The German automotive industry has had to face terrible news. Truck and bus manufacturer MAN has announced another round of layoffs, planning to cut around 2,300 jobs in Germany within ten years. Key locations were most impacted Munich with 1,300 jobs, Salzgitter with 600 jobs and Nuremberg with 400 jobs. IG Metall even gives slightly higher numbers and is concerned about the location in the long term.
New data from the Federal Statistical Office shows how severe the crisis is in key German industries. Based on this, at the end of the third quarter there was a decrease of 48,700 people working in the automotive industry compared to the previous year. The figure represents a decline of 6.3 percent – “higher than any other large industrial sector employing more than 200,000 people.” At 721,400 people, employment in the automotive industry fell to its lowest level since mid-2011.

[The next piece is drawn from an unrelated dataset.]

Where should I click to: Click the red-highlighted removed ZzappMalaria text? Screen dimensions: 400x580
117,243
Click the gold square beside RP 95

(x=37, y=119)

The auto industry is suffering from sharp US tariff increases, falling global sales and Chinese competition, especially for electric vehicles. Recently there was also a problem with the delivery of chips from the Dutch manufacturer Nexperia. Statisticians explain that auto suppliers are even more affected by layoffs in the industrial crisis than manufacturers.
And the prospects for improvement are slim: Recently, many companies announced job reduction programs that will continue for the long term. These include industrial giants such as Bosch, ZF Friedrichshafen but also Mercedes and the VW Group with its brands, including MAN.
MAN wants to live without layoffs
In justifying the cost-cutting measures, MAN explained that the group must adapt to the continued weak truck market in Germany and further improve its cost position. In addition, high electricity and labor costs as well as increasing competitive pressures in Asia are also burdens. However, layoffs must be “completely socially acceptable,” a spokesperson said. There are no layoff plans. IG Metall and the works council strongly criticized the plan. In the long term, this puts the existence of the main plant in Munich at risk, says Sybille Wankel of IG Metall.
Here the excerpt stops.